To help inform the development impact objectives of our forthcoming 2022-2026 strategy, which we will publish later this year, we’ve gone back to first principles and asked ourselves three questions: What is development? What is the role of private investment in development? Why do we need publicly-owned DFIs to intervene in private investment markets? Our answers to these questions are presented in this background paper: The economics of development finance.

Our view is that three things are needed to achieve the UN’s SDGs by 2030 and meet commitments under the Paris Agreement:

  1. Economies must grow to provide decent jobs and raise living standards for all.
  2. Economic activity must be transformed to become environmentally sustainable.
  3. The benefits of growth must be shared across all sections of society.
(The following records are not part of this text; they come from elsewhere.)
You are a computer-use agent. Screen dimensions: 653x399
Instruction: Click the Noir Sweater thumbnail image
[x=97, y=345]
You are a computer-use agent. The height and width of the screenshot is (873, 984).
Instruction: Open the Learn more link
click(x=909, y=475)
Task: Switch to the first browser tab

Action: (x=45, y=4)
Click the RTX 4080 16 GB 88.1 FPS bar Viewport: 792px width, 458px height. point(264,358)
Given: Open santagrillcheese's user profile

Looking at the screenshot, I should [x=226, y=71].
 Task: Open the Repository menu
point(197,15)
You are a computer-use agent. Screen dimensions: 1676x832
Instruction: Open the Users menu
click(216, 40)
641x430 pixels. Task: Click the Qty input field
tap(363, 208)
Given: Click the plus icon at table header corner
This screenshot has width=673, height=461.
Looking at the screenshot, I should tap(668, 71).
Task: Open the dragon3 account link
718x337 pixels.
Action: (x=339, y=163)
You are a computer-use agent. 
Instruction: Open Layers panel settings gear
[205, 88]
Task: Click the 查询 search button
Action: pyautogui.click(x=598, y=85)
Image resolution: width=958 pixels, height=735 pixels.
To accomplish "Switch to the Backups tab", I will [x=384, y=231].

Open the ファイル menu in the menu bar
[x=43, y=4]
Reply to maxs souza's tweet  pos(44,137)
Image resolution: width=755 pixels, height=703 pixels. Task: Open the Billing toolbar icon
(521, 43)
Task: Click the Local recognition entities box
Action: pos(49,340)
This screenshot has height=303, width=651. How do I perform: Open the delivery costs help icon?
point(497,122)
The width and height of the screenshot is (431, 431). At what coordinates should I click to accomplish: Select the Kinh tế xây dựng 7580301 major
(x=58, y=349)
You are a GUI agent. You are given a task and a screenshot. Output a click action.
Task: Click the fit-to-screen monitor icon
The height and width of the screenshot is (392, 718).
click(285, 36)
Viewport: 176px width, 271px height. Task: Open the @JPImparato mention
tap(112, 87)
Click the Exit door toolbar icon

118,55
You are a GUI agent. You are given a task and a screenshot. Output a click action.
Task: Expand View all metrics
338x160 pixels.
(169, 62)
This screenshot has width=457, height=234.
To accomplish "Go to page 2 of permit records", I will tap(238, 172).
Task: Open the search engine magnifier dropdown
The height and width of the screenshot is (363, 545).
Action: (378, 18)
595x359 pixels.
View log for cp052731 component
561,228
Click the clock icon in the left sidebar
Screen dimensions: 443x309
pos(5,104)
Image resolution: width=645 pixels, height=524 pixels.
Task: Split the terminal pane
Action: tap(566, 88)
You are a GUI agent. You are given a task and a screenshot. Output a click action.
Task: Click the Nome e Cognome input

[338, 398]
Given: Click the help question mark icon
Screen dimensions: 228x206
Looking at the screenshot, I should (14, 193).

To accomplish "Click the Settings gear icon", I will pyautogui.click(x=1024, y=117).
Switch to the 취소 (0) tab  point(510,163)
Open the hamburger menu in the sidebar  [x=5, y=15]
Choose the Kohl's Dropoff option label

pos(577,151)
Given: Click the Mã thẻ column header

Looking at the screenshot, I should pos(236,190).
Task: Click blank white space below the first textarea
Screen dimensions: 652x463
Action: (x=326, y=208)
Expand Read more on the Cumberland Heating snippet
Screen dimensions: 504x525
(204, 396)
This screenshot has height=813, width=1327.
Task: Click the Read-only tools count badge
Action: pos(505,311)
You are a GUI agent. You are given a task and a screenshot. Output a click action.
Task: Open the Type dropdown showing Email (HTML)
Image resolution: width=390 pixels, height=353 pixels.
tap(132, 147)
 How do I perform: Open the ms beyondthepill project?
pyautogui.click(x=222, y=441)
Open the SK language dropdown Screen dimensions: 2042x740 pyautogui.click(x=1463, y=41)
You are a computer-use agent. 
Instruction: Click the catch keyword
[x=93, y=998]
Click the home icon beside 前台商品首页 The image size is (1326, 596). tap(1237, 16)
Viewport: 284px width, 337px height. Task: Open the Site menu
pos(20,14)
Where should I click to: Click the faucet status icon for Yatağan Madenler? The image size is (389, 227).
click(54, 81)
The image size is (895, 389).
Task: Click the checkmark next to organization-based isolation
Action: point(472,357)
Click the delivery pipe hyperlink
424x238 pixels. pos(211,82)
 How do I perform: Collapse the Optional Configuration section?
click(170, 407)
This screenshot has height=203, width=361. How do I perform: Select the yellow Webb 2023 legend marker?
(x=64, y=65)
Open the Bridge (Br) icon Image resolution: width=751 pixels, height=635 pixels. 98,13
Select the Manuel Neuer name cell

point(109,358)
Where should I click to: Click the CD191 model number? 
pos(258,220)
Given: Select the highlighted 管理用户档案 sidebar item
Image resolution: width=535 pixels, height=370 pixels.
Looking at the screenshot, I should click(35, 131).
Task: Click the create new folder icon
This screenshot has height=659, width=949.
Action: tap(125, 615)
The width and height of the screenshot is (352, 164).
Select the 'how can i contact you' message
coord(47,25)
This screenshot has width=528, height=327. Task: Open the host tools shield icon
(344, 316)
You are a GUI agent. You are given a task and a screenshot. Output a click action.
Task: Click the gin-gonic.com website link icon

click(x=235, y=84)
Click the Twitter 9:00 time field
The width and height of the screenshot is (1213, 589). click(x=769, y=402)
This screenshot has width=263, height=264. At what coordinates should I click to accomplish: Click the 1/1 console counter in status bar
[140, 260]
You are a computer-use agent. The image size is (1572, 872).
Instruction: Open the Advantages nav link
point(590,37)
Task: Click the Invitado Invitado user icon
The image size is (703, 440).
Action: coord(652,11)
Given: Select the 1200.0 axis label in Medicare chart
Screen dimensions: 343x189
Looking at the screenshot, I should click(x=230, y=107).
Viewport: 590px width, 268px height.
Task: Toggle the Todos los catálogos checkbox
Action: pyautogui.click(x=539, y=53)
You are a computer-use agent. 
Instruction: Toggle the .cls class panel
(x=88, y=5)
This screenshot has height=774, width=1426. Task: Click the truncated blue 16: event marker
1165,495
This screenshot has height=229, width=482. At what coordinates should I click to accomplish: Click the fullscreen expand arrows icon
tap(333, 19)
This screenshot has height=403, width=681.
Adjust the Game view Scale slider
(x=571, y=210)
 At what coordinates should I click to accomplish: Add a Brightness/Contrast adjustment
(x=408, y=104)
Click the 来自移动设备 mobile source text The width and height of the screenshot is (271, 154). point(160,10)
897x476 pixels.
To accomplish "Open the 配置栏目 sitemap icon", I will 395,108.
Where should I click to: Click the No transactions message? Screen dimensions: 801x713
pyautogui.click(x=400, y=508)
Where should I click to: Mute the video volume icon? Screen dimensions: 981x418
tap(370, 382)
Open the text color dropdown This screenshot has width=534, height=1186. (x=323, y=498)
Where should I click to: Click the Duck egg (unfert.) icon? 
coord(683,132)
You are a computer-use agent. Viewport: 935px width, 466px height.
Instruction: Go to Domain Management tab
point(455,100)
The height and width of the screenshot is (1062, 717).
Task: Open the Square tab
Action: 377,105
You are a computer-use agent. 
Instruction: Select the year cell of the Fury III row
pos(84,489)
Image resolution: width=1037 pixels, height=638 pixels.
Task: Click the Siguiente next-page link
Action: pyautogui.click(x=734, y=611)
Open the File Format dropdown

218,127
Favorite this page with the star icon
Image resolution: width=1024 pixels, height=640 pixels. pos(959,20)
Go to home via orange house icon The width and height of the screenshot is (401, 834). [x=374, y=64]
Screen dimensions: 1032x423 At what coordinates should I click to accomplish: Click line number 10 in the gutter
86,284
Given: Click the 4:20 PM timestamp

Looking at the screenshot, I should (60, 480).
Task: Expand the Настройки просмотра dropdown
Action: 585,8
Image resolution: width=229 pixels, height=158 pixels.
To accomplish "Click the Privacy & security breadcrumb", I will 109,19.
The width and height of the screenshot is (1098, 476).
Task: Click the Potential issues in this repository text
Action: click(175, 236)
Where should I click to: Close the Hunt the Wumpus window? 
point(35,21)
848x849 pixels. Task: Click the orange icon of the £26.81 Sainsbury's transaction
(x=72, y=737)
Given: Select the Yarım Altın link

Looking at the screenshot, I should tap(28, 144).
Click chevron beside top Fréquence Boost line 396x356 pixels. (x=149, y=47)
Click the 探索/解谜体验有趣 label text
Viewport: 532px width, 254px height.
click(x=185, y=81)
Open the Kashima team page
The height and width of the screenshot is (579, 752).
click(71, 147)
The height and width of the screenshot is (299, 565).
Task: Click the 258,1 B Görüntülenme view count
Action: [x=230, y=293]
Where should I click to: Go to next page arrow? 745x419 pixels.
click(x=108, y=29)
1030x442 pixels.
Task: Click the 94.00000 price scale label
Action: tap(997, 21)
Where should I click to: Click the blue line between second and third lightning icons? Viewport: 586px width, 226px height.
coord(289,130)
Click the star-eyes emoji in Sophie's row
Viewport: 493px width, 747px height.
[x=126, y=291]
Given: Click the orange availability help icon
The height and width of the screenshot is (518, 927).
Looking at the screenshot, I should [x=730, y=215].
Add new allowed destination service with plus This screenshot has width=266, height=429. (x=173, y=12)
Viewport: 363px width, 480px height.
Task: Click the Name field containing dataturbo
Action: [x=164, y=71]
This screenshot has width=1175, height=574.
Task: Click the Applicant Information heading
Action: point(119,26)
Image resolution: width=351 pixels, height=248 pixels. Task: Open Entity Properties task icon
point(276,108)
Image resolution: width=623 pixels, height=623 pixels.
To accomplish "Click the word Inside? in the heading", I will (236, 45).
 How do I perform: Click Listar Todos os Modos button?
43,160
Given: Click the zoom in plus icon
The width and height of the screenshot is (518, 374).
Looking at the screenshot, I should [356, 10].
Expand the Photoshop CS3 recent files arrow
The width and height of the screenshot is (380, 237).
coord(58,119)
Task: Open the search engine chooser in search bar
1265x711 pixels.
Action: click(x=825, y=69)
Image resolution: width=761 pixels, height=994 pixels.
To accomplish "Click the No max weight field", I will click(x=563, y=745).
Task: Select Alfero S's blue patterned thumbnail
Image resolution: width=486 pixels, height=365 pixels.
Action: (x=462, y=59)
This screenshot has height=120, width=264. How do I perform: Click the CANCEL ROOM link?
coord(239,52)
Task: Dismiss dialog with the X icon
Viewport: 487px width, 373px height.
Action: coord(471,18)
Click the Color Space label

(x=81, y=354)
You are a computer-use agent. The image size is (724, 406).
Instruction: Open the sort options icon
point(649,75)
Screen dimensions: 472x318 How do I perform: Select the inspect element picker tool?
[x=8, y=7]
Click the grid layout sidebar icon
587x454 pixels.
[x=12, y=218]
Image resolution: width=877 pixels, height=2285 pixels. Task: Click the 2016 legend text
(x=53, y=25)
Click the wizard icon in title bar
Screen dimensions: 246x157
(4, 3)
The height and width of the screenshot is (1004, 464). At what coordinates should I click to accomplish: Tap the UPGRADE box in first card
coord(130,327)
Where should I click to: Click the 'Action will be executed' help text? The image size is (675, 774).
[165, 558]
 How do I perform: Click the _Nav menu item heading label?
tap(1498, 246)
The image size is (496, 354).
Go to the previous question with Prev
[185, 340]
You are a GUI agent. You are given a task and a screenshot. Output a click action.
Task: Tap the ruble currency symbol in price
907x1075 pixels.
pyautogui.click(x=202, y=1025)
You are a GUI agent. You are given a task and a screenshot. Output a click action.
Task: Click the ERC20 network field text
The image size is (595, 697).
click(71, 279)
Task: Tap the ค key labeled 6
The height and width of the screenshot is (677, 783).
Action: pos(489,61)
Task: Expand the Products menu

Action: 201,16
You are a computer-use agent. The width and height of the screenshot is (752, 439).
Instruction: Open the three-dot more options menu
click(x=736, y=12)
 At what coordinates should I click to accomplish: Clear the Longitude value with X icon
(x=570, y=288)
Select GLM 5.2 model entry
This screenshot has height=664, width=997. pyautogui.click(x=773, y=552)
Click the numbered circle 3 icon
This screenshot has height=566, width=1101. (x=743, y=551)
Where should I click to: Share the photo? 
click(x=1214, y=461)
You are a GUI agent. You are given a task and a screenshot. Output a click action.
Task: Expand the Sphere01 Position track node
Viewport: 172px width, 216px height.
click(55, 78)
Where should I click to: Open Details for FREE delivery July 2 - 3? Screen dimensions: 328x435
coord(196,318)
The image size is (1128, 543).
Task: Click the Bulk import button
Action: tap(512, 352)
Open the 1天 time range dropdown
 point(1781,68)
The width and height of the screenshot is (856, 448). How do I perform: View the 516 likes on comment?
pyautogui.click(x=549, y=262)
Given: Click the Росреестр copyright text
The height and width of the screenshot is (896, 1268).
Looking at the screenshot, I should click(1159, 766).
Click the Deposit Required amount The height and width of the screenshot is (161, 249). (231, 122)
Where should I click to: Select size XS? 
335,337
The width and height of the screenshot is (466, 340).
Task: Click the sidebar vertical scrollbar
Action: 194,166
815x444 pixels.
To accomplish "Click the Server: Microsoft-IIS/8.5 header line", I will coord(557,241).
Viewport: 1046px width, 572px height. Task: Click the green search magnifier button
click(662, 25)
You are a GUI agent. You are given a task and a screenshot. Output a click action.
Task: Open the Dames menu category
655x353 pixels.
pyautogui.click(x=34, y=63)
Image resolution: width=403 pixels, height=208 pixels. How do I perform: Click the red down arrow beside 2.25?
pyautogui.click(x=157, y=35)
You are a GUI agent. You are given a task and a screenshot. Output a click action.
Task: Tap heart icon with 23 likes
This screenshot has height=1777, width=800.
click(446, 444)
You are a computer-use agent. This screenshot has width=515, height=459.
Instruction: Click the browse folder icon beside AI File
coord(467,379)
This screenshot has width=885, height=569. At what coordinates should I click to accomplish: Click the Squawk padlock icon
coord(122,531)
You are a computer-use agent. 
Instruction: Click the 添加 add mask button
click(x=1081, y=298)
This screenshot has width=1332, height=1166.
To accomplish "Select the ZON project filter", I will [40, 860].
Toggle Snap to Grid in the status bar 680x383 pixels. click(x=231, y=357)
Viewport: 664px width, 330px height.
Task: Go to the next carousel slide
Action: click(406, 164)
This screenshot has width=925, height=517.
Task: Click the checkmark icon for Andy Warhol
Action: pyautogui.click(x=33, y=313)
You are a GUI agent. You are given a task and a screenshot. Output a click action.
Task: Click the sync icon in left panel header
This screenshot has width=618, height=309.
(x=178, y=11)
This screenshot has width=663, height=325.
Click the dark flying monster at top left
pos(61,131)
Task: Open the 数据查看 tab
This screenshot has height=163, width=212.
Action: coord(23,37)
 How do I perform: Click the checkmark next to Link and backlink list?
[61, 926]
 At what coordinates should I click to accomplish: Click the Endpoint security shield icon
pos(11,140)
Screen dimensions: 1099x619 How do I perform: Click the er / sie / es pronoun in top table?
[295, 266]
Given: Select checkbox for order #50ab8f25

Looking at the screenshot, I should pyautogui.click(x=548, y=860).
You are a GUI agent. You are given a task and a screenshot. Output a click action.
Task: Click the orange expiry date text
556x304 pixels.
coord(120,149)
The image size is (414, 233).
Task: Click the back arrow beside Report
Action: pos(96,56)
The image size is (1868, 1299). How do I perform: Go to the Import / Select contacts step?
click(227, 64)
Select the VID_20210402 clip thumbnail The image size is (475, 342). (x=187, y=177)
These priorities are the foundations of three impact objectives we have set ourselves in our new strategy: to invest in support of productive, sustainable, and inclusive development. By understanding how private investment contributes to these objectives and why DFIs are needed, we can identify where we can have the greatest impact and prioritise our investments.

The paper explains that we need publicly-owned DFIs to invest in private enterprises because there are instances where the “social returns” on investments – the benefits to people and planet – diverge from the private financial returns for investors. Social returns include the direct impact of investments on workers, customers and the environment, but often are more significant when investments indirectly affect many firms, for example by reducing the price and improving the quality of crucial inputs that businesses need to succeed, or by pioneering new business models that prompt a competitive response or generate knowledge that others can use. As social returns are often not fully reflected in private profits, impact-oriented DFIs can think about investment in ways private investors would not.

More details about how we will put our strategic development impact objectives into practice will be shared in our forthcoming 2022-2026 strategy.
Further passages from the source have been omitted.